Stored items
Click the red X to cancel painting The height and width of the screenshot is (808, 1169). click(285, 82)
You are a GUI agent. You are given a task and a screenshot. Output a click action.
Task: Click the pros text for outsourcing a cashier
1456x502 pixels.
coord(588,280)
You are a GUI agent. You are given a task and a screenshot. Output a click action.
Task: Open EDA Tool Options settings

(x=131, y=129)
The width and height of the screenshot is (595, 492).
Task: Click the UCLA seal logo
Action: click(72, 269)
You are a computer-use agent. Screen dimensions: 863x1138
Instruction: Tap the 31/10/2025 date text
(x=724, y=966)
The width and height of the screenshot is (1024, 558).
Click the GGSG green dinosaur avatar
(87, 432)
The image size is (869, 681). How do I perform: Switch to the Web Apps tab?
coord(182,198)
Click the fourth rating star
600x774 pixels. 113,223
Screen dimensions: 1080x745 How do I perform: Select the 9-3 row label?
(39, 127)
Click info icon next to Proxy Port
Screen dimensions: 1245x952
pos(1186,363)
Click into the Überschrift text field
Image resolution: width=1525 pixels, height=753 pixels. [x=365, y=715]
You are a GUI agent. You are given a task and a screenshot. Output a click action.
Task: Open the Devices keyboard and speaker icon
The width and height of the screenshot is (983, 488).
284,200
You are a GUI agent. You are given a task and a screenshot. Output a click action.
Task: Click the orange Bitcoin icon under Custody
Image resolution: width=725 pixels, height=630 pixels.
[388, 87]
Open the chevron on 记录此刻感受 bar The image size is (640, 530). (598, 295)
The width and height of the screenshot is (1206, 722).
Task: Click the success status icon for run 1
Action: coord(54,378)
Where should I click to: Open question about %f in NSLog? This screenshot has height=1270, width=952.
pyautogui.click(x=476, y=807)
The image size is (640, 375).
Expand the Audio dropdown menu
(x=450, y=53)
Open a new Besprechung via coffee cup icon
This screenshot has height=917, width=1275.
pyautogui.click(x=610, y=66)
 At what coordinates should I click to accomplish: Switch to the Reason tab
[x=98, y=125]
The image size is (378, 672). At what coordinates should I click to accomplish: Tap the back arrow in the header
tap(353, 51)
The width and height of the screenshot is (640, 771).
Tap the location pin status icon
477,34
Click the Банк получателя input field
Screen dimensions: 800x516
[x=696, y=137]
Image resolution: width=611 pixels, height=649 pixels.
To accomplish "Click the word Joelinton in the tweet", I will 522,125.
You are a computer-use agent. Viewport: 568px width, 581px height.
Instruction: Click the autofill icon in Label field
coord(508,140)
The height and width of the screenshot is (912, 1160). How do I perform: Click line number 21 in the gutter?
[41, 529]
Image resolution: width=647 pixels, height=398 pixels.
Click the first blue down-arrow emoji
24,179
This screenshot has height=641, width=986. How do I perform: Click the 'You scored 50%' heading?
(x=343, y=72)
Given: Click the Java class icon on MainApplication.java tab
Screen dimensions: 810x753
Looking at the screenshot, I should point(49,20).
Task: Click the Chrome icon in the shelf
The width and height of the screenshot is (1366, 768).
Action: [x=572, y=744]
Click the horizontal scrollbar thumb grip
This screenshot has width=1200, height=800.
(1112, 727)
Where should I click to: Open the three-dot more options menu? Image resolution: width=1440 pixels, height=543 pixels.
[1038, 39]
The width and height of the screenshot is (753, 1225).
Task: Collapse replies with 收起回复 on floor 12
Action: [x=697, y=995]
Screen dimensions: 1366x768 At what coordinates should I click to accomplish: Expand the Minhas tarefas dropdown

_PROBLEM REQUIREMENTS_
Set down all the data exactly as given.

_ANSWER BOX_
Click the red X to cancel painting The height and width of the screenshot is (808, 1169). click(285, 82)
You are a GUI agent. You are given a task and a screenshot. Output a click action.
Task: Click the pros text for outsourcing a cashier
1456x502 pixels.
coord(588,280)
You are a GUI agent. You are given a task and a screenshot. Output a click action.
Task: Open EDA Tool Options settings

(x=131, y=129)
The width and height of the screenshot is (595, 492).
Task: Click the UCLA seal logo
Action: click(72, 269)
You are a computer-use agent. Screen dimensions: 863x1138
Instruction: Tap the 31/10/2025 date text
(x=724, y=966)
The width and height of the screenshot is (1024, 558).
Click the GGSG green dinosaur avatar
(87, 432)
The image size is (869, 681). How do I perform: Switch to the Web Apps tab?
coord(182,198)
Click the fourth rating star
600x774 pixels. 113,223
Screen dimensions: 1080x745 How do I perform: Select the 9-3 row label?
(39, 127)
Click info icon next to Proxy Port
Screen dimensions: 1245x952
pos(1186,363)
Click into the Überschrift text field
Image resolution: width=1525 pixels, height=753 pixels. [x=365, y=715]
You are a GUI agent. You are given a task and a screenshot. Output a click action.
Task: Open the Devices keyboard and speaker icon
The width and height of the screenshot is (983, 488).
284,200
You are a GUI agent. You are given a task and a screenshot. Output a click action.
Task: Click the orange Bitcoin icon under Custody
Image resolution: width=725 pixels, height=630 pixels.
[388, 87]
Open the chevron on 记录此刻感受 bar The image size is (640, 530). (598, 295)
The width and height of the screenshot is (1206, 722).
Task: Click the success status icon for run 1
Action: coord(54,378)
Where should I click to: Open question about %f in NSLog? This screenshot has height=1270, width=952.
pyautogui.click(x=476, y=807)
The image size is (640, 375).
Expand the Audio dropdown menu
(x=450, y=53)
Open a new Besprechung via coffee cup icon
This screenshot has height=917, width=1275.
pyautogui.click(x=610, y=66)
 At what coordinates should I click to accomplish: Switch to the Reason tab
[x=98, y=125]
The image size is (378, 672). At what coordinates should I click to accomplish: Tap the back arrow in the header
tap(353, 51)
The width and height of the screenshot is (640, 771).
Tap the location pin status icon
477,34
Click the Банк получателя input field
Screen dimensions: 800x516
[x=696, y=137]
Image resolution: width=611 pixels, height=649 pixels.
To accomplish "Click the word Joelinton in the tweet", I will 522,125.
You are a computer-use agent. Viewport: 568px width, 581px height.
Instruction: Click the autofill icon in Label field
coord(508,140)
The height and width of the screenshot is (912, 1160). How do I perform: Click line number 21 in the gutter?
[41, 529]
Image resolution: width=647 pixels, height=398 pixels.
Click the first blue down-arrow emoji
24,179
This screenshot has height=641, width=986. How do I perform: Click the 'You scored 50%' heading?
(x=343, y=72)
Given: Click the Java class icon on MainApplication.java tab
Screen dimensions: 810x753
Looking at the screenshot, I should point(49,20).
Task: Click the Chrome icon in the shelf
The width and height of the screenshot is (1366, 768).
Action: [x=572, y=744]
Click the horizontal scrollbar thumb grip
This screenshot has width=1200, height=800.
(1112, 727)
Where should I click to: Open the three-dot more options menu? Image resolution: width=1440 pixels, height=543 pixels.
[1038, 39]
The width and height of the screenshot is (753, 1225).
Task: Collapse replies with 收起回复 on floor 12
Action: [x=697, y=995]
Screen dimensions: 1366x768 At what coordinates should I click to accomplish: Expand the Minhas tarefas dropdown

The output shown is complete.